Question

Are there any guidelines for sizing a new Windows SQL Server VM in Azure so that it matches performance of the on-prem / bare-metal primary SQL server?

Was it helpful?

Solution

This is the online Microsoft guide about it:

https://docs.microsoft.com/en-us/azure/azure-sql/virtual-machines/windows/performance-guidelines-best-practices

interesting to point out:

If you are creating a new SQL Server on Azure VM and are not migrating a current source system, create your new SQL Server VM based on your vendor requirements. The vendor requirements for a SQL Server VM are the same as what you would deploy on-premises.

Not to mouch after all. Said that I believe you have to do some test, but how?

You have to capture the on premise workload and reply it to an the azure vm and check the results.

A goo tool for doing it is this:

https://github.com/spaghettidba/WorkloadTools/wiki

OTHER TIPS

I think you have to go the other way around, choose an Azure plan and match that on your on-premises.

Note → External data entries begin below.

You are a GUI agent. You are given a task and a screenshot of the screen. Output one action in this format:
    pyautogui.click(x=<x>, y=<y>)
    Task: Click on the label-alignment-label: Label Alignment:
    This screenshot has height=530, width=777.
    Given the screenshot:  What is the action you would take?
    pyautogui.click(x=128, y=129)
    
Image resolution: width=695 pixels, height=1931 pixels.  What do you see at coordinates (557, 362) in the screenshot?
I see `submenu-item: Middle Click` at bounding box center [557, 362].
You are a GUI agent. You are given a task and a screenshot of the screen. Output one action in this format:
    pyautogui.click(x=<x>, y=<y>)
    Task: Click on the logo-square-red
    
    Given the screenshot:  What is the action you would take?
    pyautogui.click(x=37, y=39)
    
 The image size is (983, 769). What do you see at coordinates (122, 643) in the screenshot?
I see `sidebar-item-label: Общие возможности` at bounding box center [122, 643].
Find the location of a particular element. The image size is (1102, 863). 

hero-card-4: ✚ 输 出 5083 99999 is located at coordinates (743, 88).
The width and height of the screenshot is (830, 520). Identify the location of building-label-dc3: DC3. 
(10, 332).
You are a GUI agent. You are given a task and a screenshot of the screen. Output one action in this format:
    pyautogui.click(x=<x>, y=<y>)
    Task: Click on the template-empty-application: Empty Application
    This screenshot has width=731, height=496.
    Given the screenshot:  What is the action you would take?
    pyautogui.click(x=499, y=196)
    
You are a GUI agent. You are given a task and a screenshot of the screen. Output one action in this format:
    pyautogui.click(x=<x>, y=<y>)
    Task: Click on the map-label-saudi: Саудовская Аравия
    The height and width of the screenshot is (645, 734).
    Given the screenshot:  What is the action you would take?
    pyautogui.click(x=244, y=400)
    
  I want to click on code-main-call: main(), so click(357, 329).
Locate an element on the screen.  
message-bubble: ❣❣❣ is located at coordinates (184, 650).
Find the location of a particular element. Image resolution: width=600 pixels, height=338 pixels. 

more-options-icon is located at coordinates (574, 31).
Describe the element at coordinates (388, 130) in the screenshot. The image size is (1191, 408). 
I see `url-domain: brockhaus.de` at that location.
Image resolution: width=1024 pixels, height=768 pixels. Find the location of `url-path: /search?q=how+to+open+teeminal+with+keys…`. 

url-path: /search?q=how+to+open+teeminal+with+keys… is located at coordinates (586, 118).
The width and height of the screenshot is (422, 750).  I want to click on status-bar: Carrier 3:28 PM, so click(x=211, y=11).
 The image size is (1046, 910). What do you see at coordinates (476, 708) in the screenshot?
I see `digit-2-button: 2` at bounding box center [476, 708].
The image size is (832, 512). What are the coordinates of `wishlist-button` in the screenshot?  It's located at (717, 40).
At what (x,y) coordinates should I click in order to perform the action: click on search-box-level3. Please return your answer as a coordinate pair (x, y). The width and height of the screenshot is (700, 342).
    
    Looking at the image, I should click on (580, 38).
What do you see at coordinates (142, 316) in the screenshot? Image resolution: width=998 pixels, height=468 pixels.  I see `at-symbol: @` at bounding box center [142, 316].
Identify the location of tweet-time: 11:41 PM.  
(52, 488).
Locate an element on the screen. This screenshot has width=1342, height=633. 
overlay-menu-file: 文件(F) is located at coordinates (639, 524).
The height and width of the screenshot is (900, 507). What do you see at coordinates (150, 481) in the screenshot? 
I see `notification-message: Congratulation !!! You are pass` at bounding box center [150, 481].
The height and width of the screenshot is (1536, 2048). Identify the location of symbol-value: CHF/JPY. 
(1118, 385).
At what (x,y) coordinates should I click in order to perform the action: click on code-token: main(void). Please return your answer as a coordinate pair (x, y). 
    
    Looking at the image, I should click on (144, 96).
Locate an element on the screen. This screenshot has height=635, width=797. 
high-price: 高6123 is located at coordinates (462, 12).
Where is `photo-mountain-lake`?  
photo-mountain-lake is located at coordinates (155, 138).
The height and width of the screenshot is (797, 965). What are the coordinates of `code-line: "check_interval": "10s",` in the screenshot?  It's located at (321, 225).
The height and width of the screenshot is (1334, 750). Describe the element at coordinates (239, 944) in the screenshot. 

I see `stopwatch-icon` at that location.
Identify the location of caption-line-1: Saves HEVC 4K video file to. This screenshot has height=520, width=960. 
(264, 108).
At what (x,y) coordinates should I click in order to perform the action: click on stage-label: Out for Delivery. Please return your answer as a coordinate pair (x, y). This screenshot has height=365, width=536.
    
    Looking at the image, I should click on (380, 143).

  1. Go first on Azure and choose your right setup: https://azure.microsoft.com/en-us/pricing/details/virtual-machines/series/
    • CPU: pay attention to the brand (Intel/AMD), the GHz and the number of cores
    • RAM: Number of Gb
    • HD: there are two ranges of SSD
    • GPU: a few options
  2. Now recreate that environment on your on-premises: based on what you can have on Azure try to have the same on your office.